Given :- a = √2, b = √3 , c = (√6 + √2)/2 .

To Find :-

• Area of ∆ABC = ?

Solution :-

we know that,

→ cos θ = (a² + b² - c²)/2ab

so,

→ cos B = (a² + c² - b²)/2ac

putting given values we get,

→ cos B = [(√2)² + (√6 + √2/2)² - (√3)²] / 2 * √2 * (√6 + √2)/2

→ cos B = [2 + {(8 + 2√12)/4} - 3] / (√12 + 2)
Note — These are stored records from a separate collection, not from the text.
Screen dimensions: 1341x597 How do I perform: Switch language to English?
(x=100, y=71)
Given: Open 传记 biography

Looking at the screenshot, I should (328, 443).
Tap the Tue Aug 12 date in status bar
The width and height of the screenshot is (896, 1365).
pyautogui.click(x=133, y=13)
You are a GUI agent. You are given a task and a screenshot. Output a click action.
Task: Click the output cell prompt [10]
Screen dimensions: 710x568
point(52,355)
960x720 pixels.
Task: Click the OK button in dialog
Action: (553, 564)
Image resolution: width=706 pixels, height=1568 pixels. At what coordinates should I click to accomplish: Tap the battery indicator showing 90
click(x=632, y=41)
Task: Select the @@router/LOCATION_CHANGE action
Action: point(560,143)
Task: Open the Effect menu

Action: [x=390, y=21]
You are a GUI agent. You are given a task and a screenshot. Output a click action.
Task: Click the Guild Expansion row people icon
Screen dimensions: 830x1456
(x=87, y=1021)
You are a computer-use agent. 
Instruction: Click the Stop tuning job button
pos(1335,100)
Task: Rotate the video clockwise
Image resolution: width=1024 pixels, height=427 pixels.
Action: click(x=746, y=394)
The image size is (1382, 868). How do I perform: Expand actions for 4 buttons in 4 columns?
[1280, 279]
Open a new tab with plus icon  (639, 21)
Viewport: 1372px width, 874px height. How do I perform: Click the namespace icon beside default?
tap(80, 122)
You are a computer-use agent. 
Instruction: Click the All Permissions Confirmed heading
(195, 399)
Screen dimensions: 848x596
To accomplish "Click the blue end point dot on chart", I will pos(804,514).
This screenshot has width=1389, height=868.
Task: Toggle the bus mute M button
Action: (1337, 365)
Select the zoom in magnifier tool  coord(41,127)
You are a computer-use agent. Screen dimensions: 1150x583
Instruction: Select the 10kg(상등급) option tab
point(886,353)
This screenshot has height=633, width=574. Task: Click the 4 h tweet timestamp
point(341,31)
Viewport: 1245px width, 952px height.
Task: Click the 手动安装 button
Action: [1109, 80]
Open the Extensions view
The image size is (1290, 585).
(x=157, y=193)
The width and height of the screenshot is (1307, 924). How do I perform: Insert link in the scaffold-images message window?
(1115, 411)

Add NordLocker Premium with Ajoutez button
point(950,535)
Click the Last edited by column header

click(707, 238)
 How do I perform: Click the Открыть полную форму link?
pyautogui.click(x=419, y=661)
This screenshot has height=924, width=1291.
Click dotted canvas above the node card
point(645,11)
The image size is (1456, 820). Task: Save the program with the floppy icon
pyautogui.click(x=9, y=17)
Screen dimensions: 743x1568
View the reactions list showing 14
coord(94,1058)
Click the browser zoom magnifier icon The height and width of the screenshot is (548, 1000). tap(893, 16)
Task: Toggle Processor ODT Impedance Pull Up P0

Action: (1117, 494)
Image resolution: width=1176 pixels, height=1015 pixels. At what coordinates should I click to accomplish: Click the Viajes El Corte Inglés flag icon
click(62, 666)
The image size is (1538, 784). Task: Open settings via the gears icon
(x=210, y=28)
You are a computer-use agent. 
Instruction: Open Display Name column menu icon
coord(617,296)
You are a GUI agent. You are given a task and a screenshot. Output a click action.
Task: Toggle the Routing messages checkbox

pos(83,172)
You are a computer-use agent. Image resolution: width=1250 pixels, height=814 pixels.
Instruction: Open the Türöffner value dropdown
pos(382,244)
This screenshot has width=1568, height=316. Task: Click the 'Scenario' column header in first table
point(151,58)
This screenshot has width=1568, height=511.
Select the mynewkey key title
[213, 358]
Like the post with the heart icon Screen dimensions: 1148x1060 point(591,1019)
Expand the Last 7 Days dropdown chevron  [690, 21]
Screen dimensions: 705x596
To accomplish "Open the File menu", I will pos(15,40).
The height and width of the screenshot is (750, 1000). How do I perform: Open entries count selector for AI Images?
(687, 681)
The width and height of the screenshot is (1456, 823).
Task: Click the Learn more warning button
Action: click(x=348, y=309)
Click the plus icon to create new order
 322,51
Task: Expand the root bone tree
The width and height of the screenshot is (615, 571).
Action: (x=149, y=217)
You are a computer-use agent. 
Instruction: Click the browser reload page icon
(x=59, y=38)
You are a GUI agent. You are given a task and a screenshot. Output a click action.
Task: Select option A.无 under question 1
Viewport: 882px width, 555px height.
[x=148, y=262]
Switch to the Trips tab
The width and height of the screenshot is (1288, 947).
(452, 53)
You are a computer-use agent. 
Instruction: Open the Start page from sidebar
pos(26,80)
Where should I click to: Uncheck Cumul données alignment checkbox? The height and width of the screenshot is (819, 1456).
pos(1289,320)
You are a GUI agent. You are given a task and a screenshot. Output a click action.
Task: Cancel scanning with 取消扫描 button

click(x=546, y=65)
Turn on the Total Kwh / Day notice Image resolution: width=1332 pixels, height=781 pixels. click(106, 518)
→ cos B = (2 + 2 + √3 - 3 ) / (2 + 2√3)

→ cos B = (1+ √3)/2(1 + √3)

→ cos B = (1/2)

→ cos B = cos 60°

→ B = 60°

then,

→ Area ∆ABC = (1/2) * a * c * sin B

→ Area ∆ABC = (1/2) * √2 * {(√6 + √2)/2} * sin 60°

→ Area ∆ABC = √2 * (√6 + √2)/4 * (√3/2)

→ Area ∆ABC = √6(√6 + √2)/8

→ Area ∆ABC = (6 + √12)/8

→ Area ∆ABC = (6 + 2√3)/8

→ Area ∆ABC = (3 + √3)/4 (Ans.)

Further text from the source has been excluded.